EXERCISE AIM ->
Copy the entries that follow, exactly and completely.

RECORD EXCERPTS ->
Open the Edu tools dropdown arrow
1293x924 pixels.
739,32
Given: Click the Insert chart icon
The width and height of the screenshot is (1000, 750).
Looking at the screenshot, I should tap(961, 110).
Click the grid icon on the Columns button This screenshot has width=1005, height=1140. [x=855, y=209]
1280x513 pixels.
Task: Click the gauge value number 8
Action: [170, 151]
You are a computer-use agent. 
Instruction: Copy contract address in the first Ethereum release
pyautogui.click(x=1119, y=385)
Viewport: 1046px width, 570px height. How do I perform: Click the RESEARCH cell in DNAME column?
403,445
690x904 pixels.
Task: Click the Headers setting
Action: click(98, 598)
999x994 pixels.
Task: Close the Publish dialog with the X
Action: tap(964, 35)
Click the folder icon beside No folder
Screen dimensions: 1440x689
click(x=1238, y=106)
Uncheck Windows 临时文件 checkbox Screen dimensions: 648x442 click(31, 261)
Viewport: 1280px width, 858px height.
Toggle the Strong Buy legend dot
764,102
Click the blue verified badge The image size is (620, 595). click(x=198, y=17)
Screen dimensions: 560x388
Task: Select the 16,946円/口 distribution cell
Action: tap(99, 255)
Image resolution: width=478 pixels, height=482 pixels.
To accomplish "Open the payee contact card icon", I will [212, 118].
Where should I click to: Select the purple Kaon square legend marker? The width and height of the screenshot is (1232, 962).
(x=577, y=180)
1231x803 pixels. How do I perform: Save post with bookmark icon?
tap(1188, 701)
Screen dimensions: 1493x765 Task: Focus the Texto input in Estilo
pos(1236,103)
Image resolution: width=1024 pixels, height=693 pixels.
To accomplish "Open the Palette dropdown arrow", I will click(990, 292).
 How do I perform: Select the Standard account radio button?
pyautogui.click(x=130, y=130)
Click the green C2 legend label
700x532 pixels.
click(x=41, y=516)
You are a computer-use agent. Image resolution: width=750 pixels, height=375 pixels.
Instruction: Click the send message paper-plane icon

ANSWER BELOW ->
Open the Edu tools dropdown arrow
1293x924 pixels.
739,32
Given: Click the Insert chart icon
The width and height of the screenshot is (1000, 750).
Looking at the screenshot, I should tap(961, 110).
Click the grid icon on the Columns button This screenshot has width=1005, height=1140. [x=855, y=209]
1280x513 pixels.
Task: Click the gauge value number 8
Action: [170, 151]
You are a computer-use agent. 
Instruction: Copy contract address in the first Ethereum release
pyautogui.click(x=1119, y=385)
Viewport: 1046px width, 570px height. How do I perform: Click the RESEARCH cell in DNAME column?
403,445
690x904 pixels.
Task: Click the Headers setting
Action: click(98, 598)
999x994 pixels.
Task: Close the Publish dialog with the X
Action: tap(964, 35)
Click the folder icon beside No folder
Screen dimensions: 1440x689
click(x=1238, y=106)
Uncheck Windows 临时文件 checkbox Screen dimensions: 648x442 click(31, 261)
Viewport: 1280px width, 858px height.
Toggle the Strong Buy legend dot
764,102
Click the blue verified badge The image size is (620, 595). click(x=198, y=17)
Screen dimensions: 560x388
Task: Select the 16,946円/口 distribution cell
Action: tap(99, 255)
Image resolution: width=478 pixels, height=482 pixels.
To accomplish "Open the payee contact card icon", I will [212, 118].
Where should I click to: Select the purple Kaon square legend marker? The width and height of the screenshot is (1232, 962).
(x=577, y=180)
1231x803 pixels. How do I perform: Save post with bookmark icon?
tap(1188, 701)
Screen dimensions: 1493x765 Task: Focus the Texto input in Estilo
pos(1236,103)
Image resolution: width=1024 pixels, height=693 pixels.
To accomplish "Open the Palette dropdown arrow", I will click(990, 292).
 How do I perform: Select the Standard account radio button?
pyautogui.click(x=130, y=130)
Click the green C2 legend label
700x532 pixels.
click(x=41, y=516)
You are a computer-use agent. Image resolution: width=750 pixels, height=375 pixels.
Instruction: Click the send message paper-plane icon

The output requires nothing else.